The style of Panther includes archive footage, both real and simulated, thriller-like sequences of chase or shoot-out and scenes of dramatised documentary. The director goes in for occasional showy bits of editing, as when after the assassination of Martin Luther King, Judge stands against a mirror that reflects his image but not his room. Behind him there is fire and riot instead. Once Van Peebles even borrows a mannerism from Coppola's Tucker and cuts between scenes without cutting. The FBI orders a crackdown on the Panthers, and the camera moves to the back of the office. The door is broken down from the other side, and suddenly it's the Panthers' HQ.

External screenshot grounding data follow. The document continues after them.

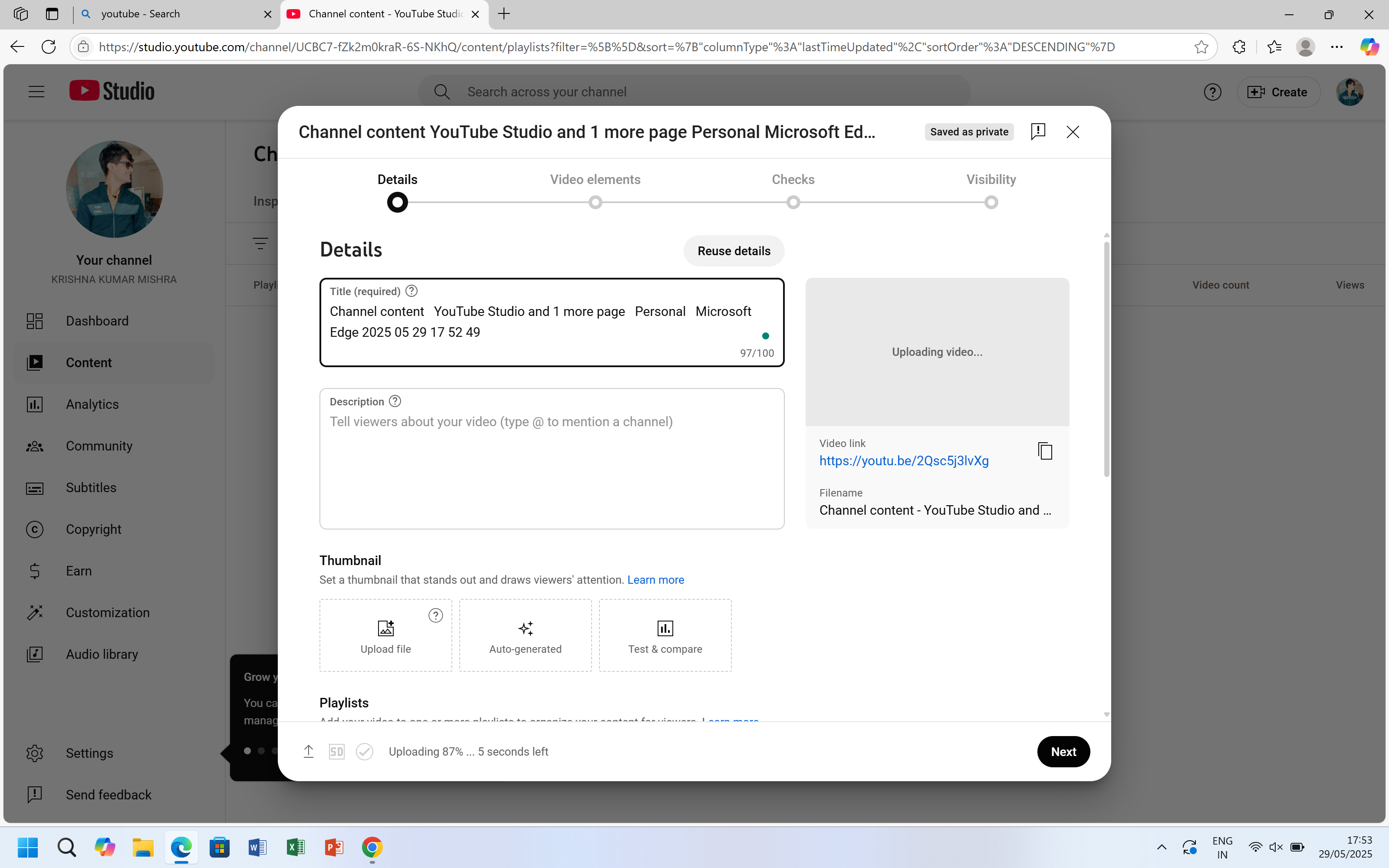Click the thumbnail Learn more link
This screenshot has width=1389, height=868.
pyautogui.click(x=655, y=580)
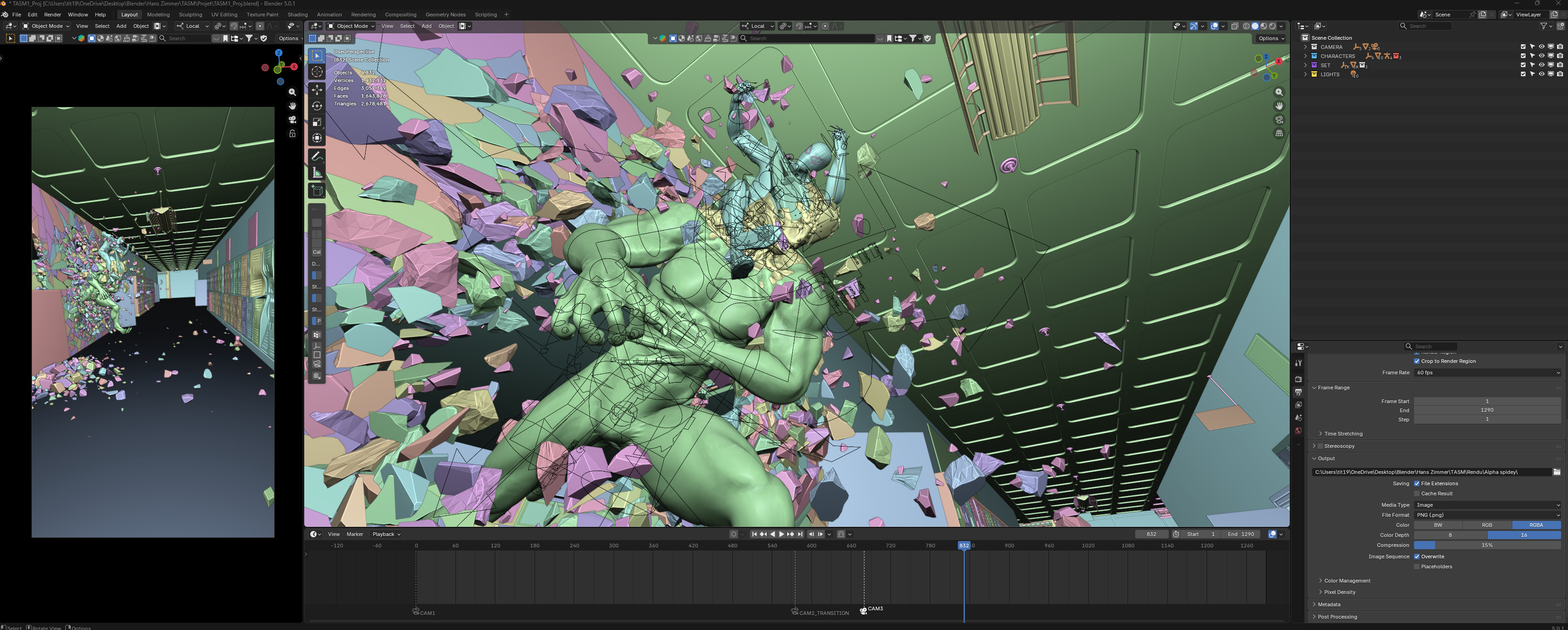Select the Measure tool
Image resolution: width=1568 pixels, height=630 pixels.
(x=317, y=172)
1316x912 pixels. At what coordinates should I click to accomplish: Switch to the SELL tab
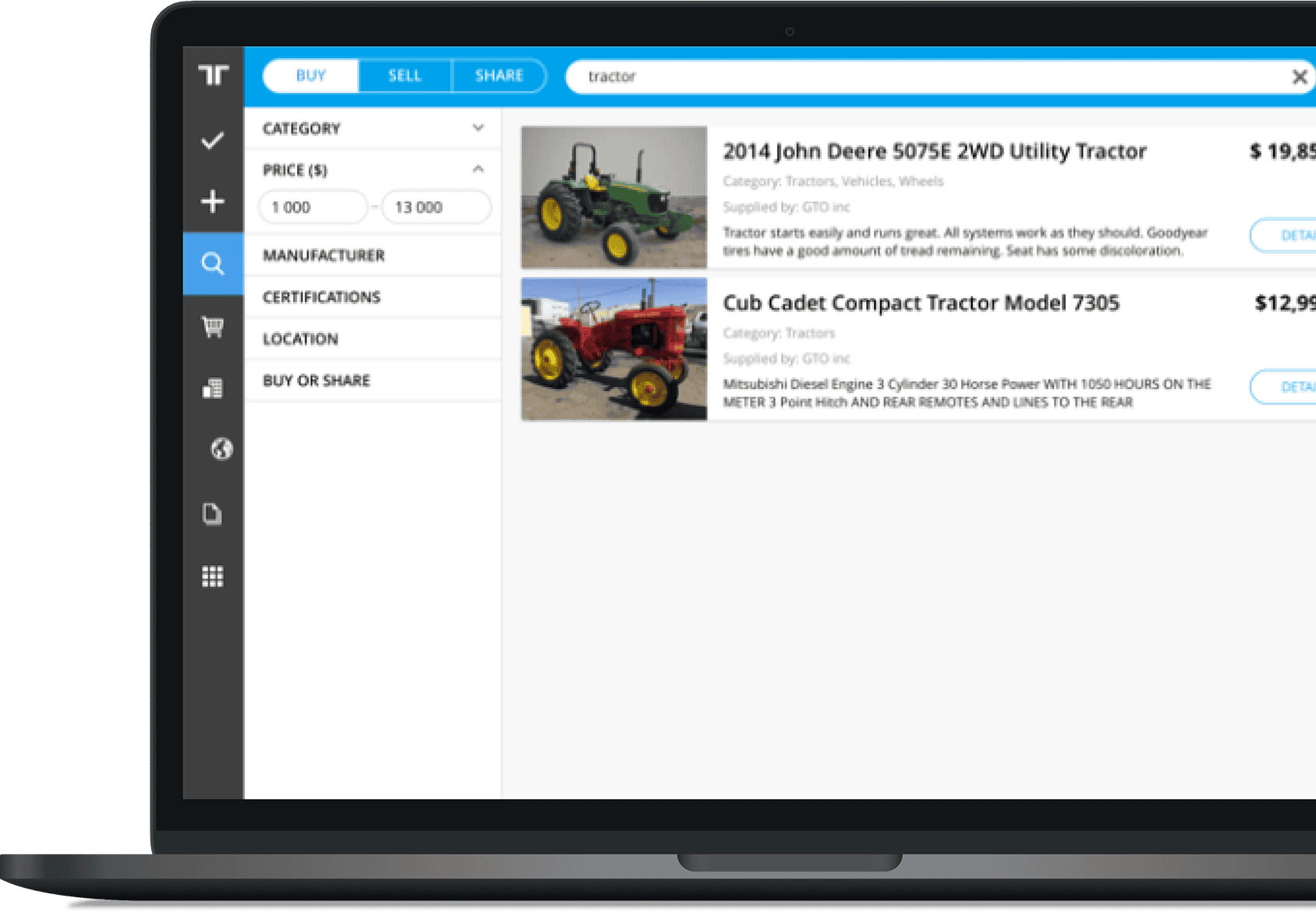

Style doesn't hold the film together, nor, after a while, does the historical chronicle. At a relatively late moment, the film goes all out for melodrama, and foregrounds the fictional characters instead of the real ones. The FBI has decided to flood Oakland with cheap heroin. Judge and Tyrone (Bokeem Woodbine), the Panther who is most hostile to him, join forces to burn down the drug warehouse, accompanied by a female Panther who is obviously meant to be more than a token woman but doesn't quite manage it. The story ends with gunfire, redemption, unity against a common enemy, self-sacrifice and cries of "I love you all".

This ending doesn't do justice to the best bits of the film, which were both viewer-friendly and subtly undermining. But Panther is a respectable attempt at a difficult task, which Ken Loach recently tackled with Land and Freedom: how to make a film with some aspect of the politically inspirational about a group whose victories were symbolic, but whose defeats were real.